Across all the entries, tally the lines holding the word "computer", and give the number by itself.

Collected data entries:
Content starts
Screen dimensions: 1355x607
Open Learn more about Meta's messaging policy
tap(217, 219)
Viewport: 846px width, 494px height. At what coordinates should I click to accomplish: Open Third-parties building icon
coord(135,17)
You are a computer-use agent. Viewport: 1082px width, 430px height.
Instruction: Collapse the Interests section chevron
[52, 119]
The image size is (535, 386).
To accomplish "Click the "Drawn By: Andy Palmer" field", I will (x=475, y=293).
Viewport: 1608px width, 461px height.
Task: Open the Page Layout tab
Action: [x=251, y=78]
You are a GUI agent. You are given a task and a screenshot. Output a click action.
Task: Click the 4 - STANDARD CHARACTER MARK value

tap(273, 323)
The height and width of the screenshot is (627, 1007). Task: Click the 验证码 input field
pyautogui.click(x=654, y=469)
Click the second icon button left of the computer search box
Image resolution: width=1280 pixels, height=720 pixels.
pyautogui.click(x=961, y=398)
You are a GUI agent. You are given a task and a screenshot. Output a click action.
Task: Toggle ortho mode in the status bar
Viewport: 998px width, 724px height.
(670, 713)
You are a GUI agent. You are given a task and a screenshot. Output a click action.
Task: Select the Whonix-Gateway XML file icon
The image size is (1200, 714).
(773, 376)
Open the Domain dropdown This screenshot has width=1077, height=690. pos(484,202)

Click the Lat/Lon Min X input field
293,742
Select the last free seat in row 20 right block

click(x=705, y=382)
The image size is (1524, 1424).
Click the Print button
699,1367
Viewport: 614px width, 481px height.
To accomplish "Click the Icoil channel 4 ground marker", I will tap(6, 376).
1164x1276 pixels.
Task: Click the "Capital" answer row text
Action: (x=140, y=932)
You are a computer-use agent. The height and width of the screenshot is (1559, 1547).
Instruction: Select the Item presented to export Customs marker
Content ends
*Answer space*
3